WORK TO COMPLETE:
1 – Answer these questions from the classification tree text:
(a) What does each leaf node in the final model represent?
(b) Which metrics are named for judging the quality of splits?
(c) Which preprocessing steps does the text say are not needed?
2 – What are the bold headings of all the points in the "How It Works" section of the classification tree text?
3 – Pick up the classification tree text after its last sentence and continue writing it.
--- TEXT TO READ ---
# Classification Tree

A **Classification Tree** is a type of decision tree used for classification tasks. It works by recursively splitting the dataset into subsets based on feature values, aiming to maximize the separation between different classes. The final result is a tree-like model where each leaf node represents a class label.

## How It Works:
- **Recursive Partitioning**: The dataset is split into smaller groups using the most informative features.
- **Gini Impurity / Entropy**: The quality of splits is determined using metrics like Gini Impurity or Entropy.
- **Tree Growth**: The process continues until a stopping criterion is met (e.g., maximum depth, minimum samples per split).
- **Prediction**: For a new input, the model follows the decision path and assigns a class label based on the majority vote in the final node.

## Advantages:
✅ **Easy to Interpret**: The decision-making process is visual and intuitive.  
✅ **Requires Minimal Data Preprocessing**: No need for feature scaling or normalization.  
✅ **Captures Non-Linear Relationships**: Works well with complex decision boundaries.  

## Disadvantages:
❌ **Prone to Overfitting**: Without pruning, the tree can become too complex and fit noise in the data.
--- AVAILABLE DATA ---
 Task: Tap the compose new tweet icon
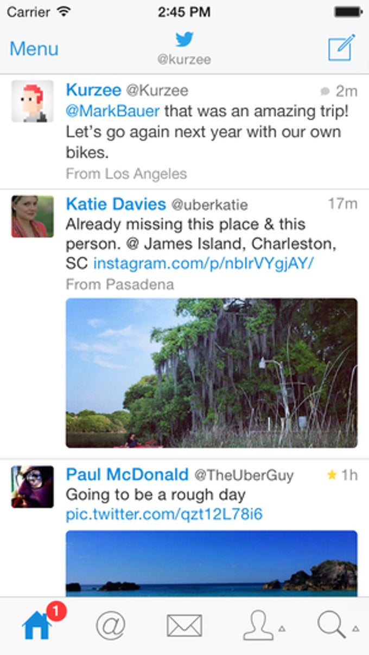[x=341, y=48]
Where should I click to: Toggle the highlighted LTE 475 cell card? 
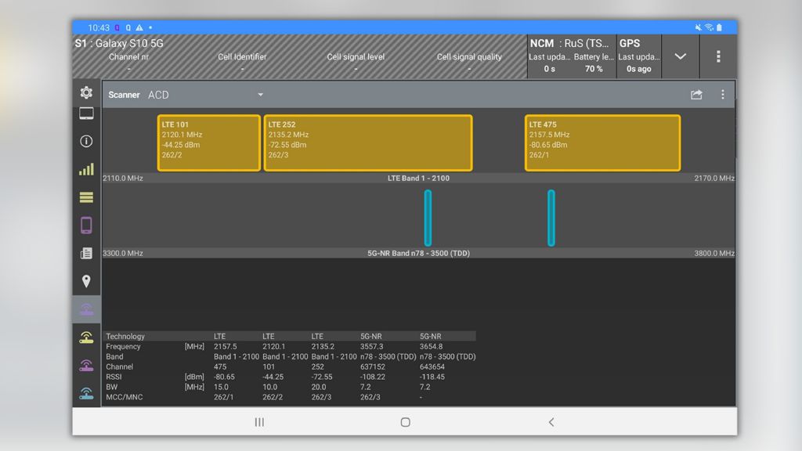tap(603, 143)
---
TASK RESULTS:
1 –
(a) A class label.
(b) Gini Impurity or Entropy.
(c) Feature scaling or normalization.

2 –
Recursive Partitioning
Gini Impurity / Entropy
Tree Growth
Prediction

3 –
❌ **Unstable**: Small changes in data can result in a significantly different tree.  
❌ **Less Accurate Than Ensembles**: Single decision trees are often outperformed by ensemble methods like Random Forests and Gradient Boosting.  


In [4]:
#downloading all the necesaary dependecies
import pandas as pd
import numpy as np
from pathlib import Path
from sklearn.tree import DecisionTreeClassifier
from sklearn.metrics import accuracy_score, precision_score
from sklearn.model_selection import cross_val_score, KFold

In [5]:
%run ../Data/Data_Formatting.ipynb

In [6]:
pip install scikit-learn

Note: you may need to restart the kernel to use updated packages.


In [7]:
#loading the training dataset 
train_path = Path("../Data/premierleague_team_data.csv")
matches = pd.read_csv(train_path)

#loading the testing data 
test_path = Path("../Data/premierleague_test_team_data.csv")
test_matches = pd.read_csv(test_path)

In [8]:
#loading the training dataset with rank
train_path = Path("../Data/premierleague_rank_team_data.csv")
new_matches = pd.read_csv(train_path)

#loading the testing data with rank
test_path = Path("../Data/premierleague_rank_test_team_data.csv")
new_test_matches = pd.read_csv(test_path)

In [9]:
process_data(matches, test_matches)

In [10]:
process_data(new_matches, new_test_matches)

## **Pruning in Classification Tree**  
Pruning helps prevent **overfitting** by reducing the size of a decision tree, leading to improved accuracy on unseen data. Without pruning, a tree may **memorize** training data rather than generalizing well to new data.  

### **Post-Pruning (Cost Complexity Pruning - CCP)**  
In post-pruning, the tree is first grown to full depth (even if it overfits) and then gradually pruned by removing nodes based on a complexity parameter α .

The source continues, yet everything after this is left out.